We investigate a class of location problems where two competing providers place their facilities sequentially and users can decide between the competitors. We assume that both competitors act non-cooperatively and aim at maximizing their own benefit. We investigate the complexity and approximability of such problems on graphs, in particular on simple graph classes such as trees and paths. We also develop fast algorithms for single competitive location problems where each provider places one single facilty.
A location problem aims at finding suitable locations for new facilities that are to be opened. Given a set of potential locations, its quality is measured by the distances to the customers of the facilities. Prominent examples are the k-median and the k-center problem.
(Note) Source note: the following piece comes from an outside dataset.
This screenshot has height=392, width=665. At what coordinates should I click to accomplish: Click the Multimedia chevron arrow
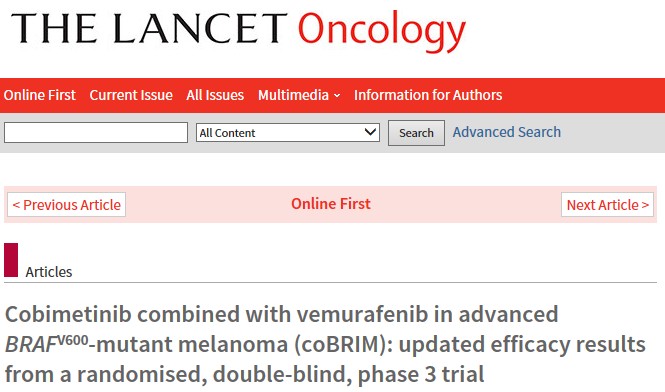(x=337, y=96)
Often, facilities and customers are represented by nodes of an edge-weighted graph. Distances are given by the lengths of shortest paths.
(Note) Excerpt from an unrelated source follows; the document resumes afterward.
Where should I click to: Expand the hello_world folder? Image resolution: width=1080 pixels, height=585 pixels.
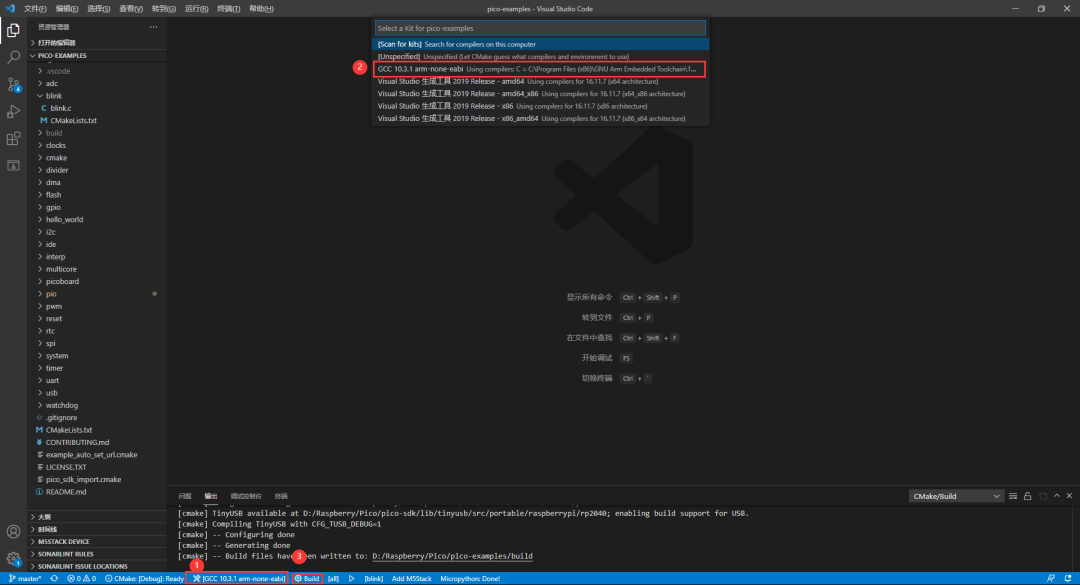click(x=64, y=219)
Many location problems dealt with in the literature assume the existence of a single monopolistic provider who wants to open a number of new facilities and looks for a set of good locations. In contrast, competitive location investigates scenarios where two or more competing providers place their facilities and customers can decide between the providers.
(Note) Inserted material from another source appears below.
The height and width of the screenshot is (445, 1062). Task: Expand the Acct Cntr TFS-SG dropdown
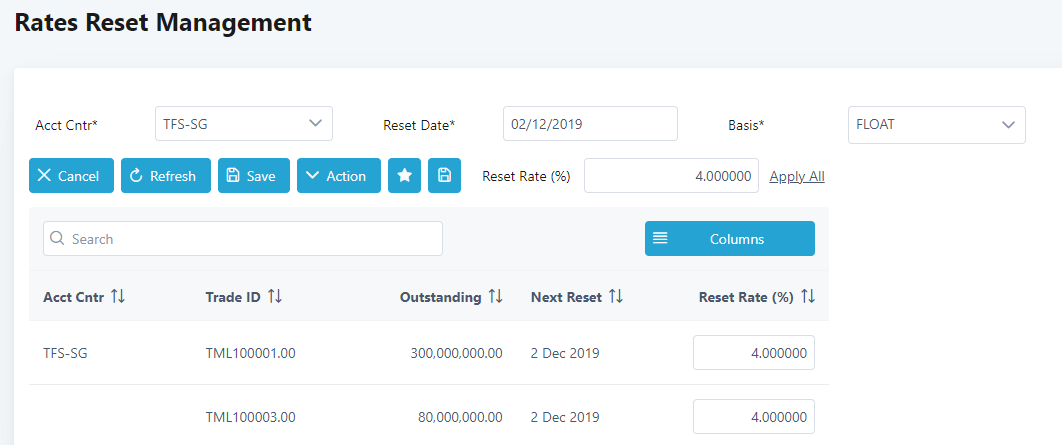click(x=243, y=124)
We consider models with two sequentially acting competitors, leader and follower. We assume that both competitors offer the same type of good or service at the same price. Hence the user preference can be expressed solely in terms of distances to the locations of the facilities. Every customer chooses the closest competitor. Once the leader has chosen a location, it is the follower's turn to determine a location maximizing his own revenue (the total demand of his customers). Hence the follower's reaction is predictable, which the leader can take into account when making the initial decision. We assume that the competitors act non-cooperatively.
The complexity status of the leader problem on tree graphs has been a long-standing open question (Hakimi, 1990). One of our main results is that the leader problem is NP-hard even on paths thereby answering this question. (For more detailed information we refer to the journal article.) On the positive side we give a fully polynomial-time approximation scheme for paths.